Required review. Publishing a policy requires a second principal — in a configured reviewer role — to approve the change. The author cannot self-approve.
Test-run requirement. Publication can be gated on the draft having been tested against the tenant's sample evaluation set. Policies with untested effects cannot go live.
Sensitivity-scoped rules. Different rules can apply to different policies. A policy governing access to restricted data might require two reviewers; a policy governing internal data might require only one.
Cool-down period. High-sensitivity policies can require a minimum time between drafting and publication (for example, four hours). This prevents a single authorized principal from making a material change in the middle of an incident.
Recommended defaults
For most tenants, the following workflow is a good starting point:
- All changes require draft-first editing and test runs against the sample set.
- Changes to policies governing
confidentialorrestricteddata require one reviewer. - Changes that would introduce a new external recipient group or new jurisdiction require two reviewers and a 4-hour cool-down.
- Changes to deny policies (which override allows) require one reviewer.
Tighten from there based on your organization's operational tempo and regulatory exposure.
Who can review
Reviewer eligibility is attribute-based.
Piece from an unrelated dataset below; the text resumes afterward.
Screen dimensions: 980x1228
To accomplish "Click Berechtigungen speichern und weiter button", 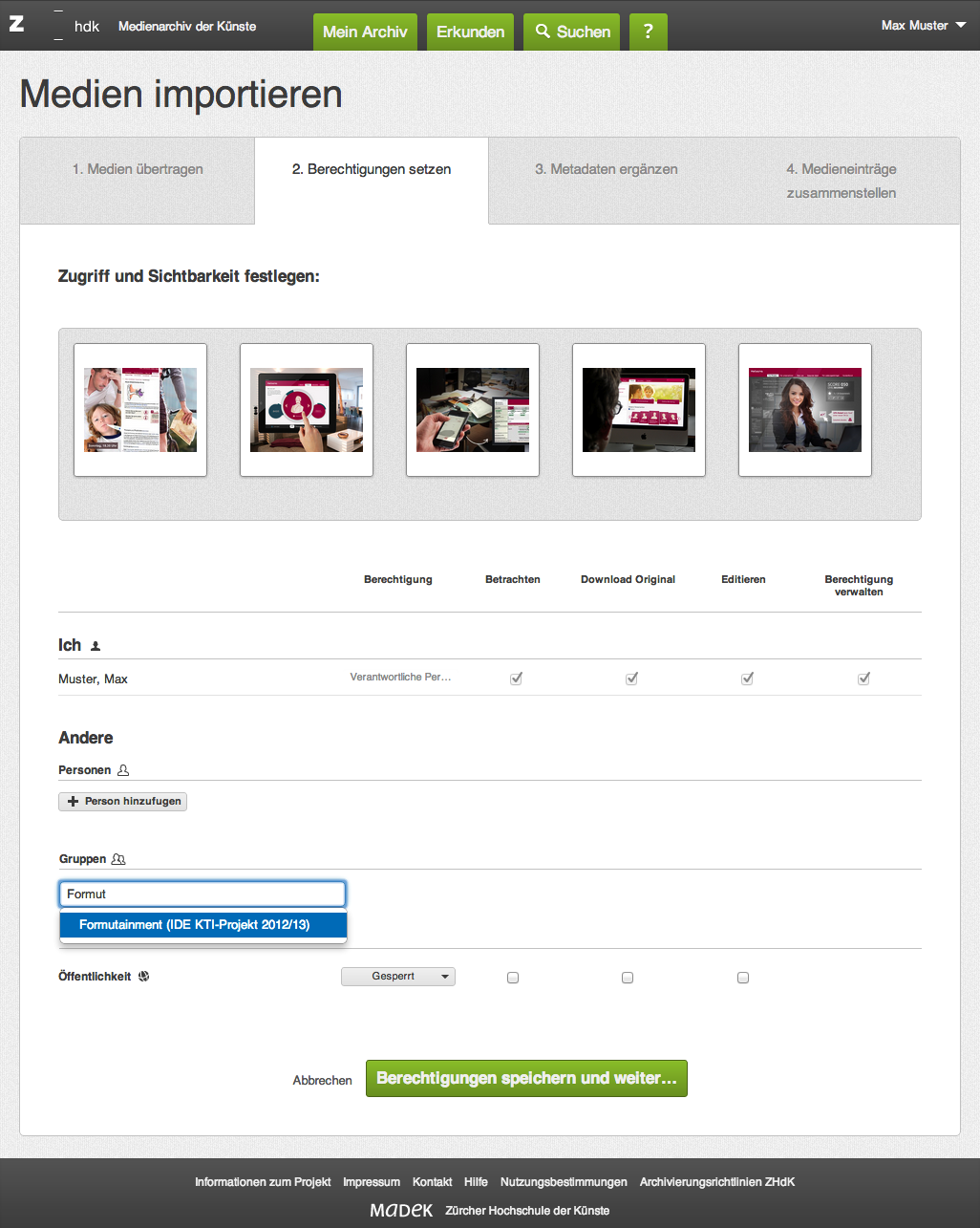I will point(526,1078).
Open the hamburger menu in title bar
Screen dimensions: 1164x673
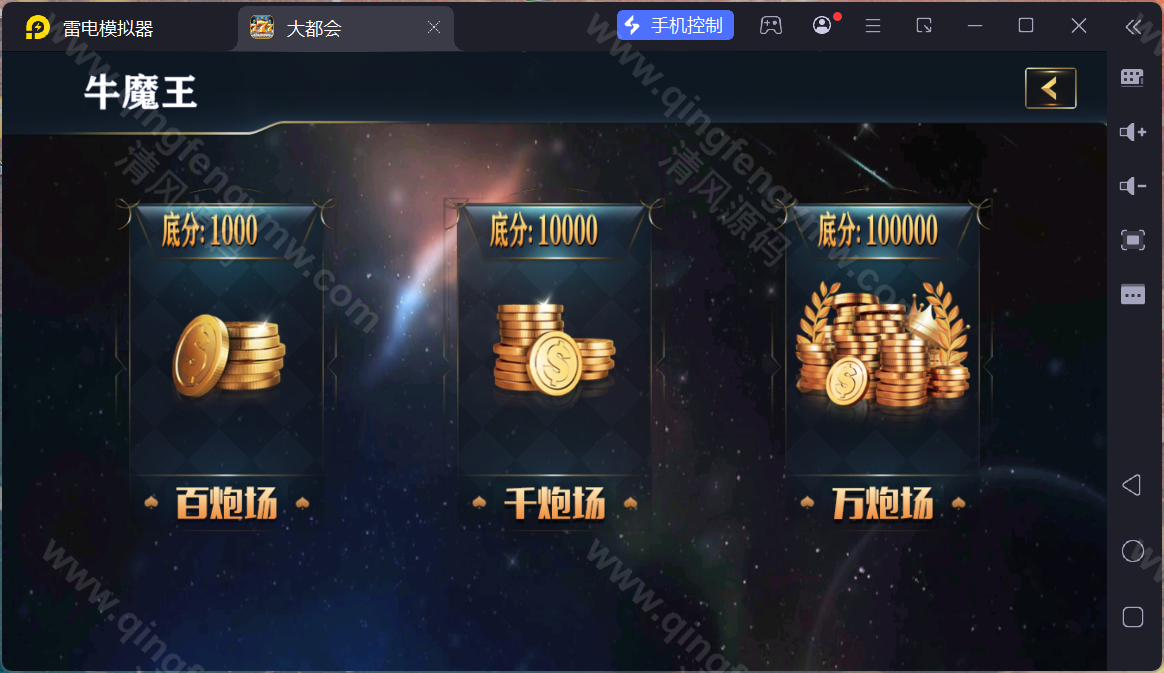pyautogui.click(x=873, y=26)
A reviewer must:
- Be in a role authorized to review the category of policy being changed.
- Not be the author of the change.
- (Optionally) be in a different organizational unit from the author, for separation-of-duties enforcement.
Two-reviewer scenarios can additionally require that the two reviewers themselves be distinct organizational units.
What the reviewer sees
When a policy arrives in a reviewer's queue, they see:
- The diff between the current production version and the proposed version.
- The test runner results for the proposed version against the sample set.
- A list of objects currently governed by the policy that would see a decision change under the new version.
- The author's rationale (a required field on any change).
- The full edit history of the draft.
The reviewer can approve, reject with comments, or request additional tests.
Emergency bypass
For incident response scenarios, the workflow supports an emergency bypass that allows a policy change to go live with a single authorized principal if:
- The change is flagged as an emergency (with a required rationale).
- The acting principal holds a configured emergency-authorization role.
- The change is additive in the direction of more restriction, never more access. Emergency bypass cannot be used to expand access.
Emergency bypasses are prominently surfaced on the ledger and trigger notifications to the security administrator pool.
Audit
Every aspect of the workflow is recorded:
- Draft creation, edits, and test runs.
- Submission for review.
- Reviewer actions (approval, rejection, comments).
- Publication (including any cool-down satisfied).
- Emergency bypass (with full rationale and notification recipients).
A post-incident or post-audit reconstruction can always determine: who proposed this change, who reviewed it, how long it took, and what effect it had.
Relationship to products and concepts
- The workflow applies to the Policy Engine.
- It governs changes to policies described in Policies and ABAC.
- All workflow events are recorded on the Immutable Ledger.